L’inspection mécanique effectuée après l’accident mortel a révélé que la capacité de freinage maximale du camion était de 53% et que le camion présentait 14 défectuosités majeures, toutes reliées au système de freinage, au moment de l’accident.

La preuve a révélé «une absence de rigueur et de professionnalisme» au garage de l’entreprise, «inadéquat et désuet», alors que les dirigeants voulaient faire des «économies de bout de chandelle», dans un contexte de difficultés financières importantes, a noté la juge.

Des plaintes répétées de la victime

Avant sa mort, Albert Paradis s’était plaint régulièrement d’un manque de frein, dont à la direction de CFG Construction, même dans les heures qui ont précédé l’accident.

Il avait dit au téléphone à sa conjointe, tout juste avant la descente funeste : « Si je ne suis pas à la maison à 5h30, c’est parce que je vais être mort ».

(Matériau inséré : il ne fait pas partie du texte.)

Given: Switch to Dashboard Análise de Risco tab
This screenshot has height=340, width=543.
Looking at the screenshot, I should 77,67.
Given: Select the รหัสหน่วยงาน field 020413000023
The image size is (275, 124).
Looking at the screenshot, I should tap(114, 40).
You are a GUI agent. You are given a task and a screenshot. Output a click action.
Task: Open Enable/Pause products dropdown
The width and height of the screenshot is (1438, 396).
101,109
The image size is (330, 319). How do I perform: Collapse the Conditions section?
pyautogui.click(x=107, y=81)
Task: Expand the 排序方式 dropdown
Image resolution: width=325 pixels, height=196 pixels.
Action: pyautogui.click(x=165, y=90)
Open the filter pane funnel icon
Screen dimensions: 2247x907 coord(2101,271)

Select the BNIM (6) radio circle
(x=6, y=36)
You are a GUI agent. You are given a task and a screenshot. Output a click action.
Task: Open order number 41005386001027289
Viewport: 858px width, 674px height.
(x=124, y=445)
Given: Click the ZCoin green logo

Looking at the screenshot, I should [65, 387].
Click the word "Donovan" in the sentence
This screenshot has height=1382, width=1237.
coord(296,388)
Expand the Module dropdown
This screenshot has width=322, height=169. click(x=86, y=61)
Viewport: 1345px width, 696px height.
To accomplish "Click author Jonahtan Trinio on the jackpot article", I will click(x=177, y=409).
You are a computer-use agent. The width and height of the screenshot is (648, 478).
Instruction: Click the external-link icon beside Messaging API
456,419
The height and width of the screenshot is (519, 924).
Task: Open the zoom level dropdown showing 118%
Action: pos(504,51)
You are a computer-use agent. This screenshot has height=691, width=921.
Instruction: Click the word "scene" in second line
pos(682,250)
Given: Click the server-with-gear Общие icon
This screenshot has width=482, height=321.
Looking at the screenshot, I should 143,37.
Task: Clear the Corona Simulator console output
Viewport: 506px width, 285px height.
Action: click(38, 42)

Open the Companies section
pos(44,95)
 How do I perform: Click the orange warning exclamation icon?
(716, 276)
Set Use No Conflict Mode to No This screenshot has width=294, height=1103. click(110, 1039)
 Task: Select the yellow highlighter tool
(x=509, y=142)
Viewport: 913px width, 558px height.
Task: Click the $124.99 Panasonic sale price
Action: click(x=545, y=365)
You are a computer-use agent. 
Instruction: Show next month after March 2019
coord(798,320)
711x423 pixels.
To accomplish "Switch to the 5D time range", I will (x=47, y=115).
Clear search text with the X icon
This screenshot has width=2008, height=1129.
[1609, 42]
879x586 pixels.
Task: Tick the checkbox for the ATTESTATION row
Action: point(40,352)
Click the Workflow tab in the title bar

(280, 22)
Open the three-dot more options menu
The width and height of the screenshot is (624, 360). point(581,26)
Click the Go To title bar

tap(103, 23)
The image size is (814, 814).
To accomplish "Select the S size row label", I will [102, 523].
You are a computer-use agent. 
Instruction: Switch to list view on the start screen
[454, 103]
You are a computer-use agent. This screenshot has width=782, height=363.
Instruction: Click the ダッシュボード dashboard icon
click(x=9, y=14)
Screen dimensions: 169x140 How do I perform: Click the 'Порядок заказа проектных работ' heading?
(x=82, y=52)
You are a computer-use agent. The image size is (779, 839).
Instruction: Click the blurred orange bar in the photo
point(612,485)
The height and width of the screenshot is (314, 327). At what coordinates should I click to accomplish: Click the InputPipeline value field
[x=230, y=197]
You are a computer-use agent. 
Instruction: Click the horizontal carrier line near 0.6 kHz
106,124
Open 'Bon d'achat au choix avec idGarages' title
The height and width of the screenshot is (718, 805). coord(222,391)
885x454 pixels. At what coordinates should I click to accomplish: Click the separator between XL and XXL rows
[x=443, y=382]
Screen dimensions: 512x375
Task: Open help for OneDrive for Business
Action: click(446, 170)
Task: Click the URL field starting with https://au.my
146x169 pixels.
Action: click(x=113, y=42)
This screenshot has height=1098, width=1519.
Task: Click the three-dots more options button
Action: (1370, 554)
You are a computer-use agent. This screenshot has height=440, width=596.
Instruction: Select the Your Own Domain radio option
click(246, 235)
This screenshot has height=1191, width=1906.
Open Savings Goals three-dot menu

Il lui avait expliqué que le mécanicien avait seulement réparé le boyau à pression des freins «avec du tape».

La juge a qualifié le témoignage du président, Franky Glode, de «tout sauf transparent», «en retenue» et parfois même de «contradictoire» sur certains aspects. Glode avait assuré au tribunal que la sécurité de ses travailleurs était importante et que la flotte de camions de CFG Construction était «conforme» et «en bon état», à sa connaissance.

Le président de la compagnie a quitté rapidement le palais de justice de Québec sans s’adresser aux médias. Son entreprise s’expose maintenant à une amende salée. Les représentations sur la peine auront lieu plus tard. Les parties reviennent devant la juge fin février.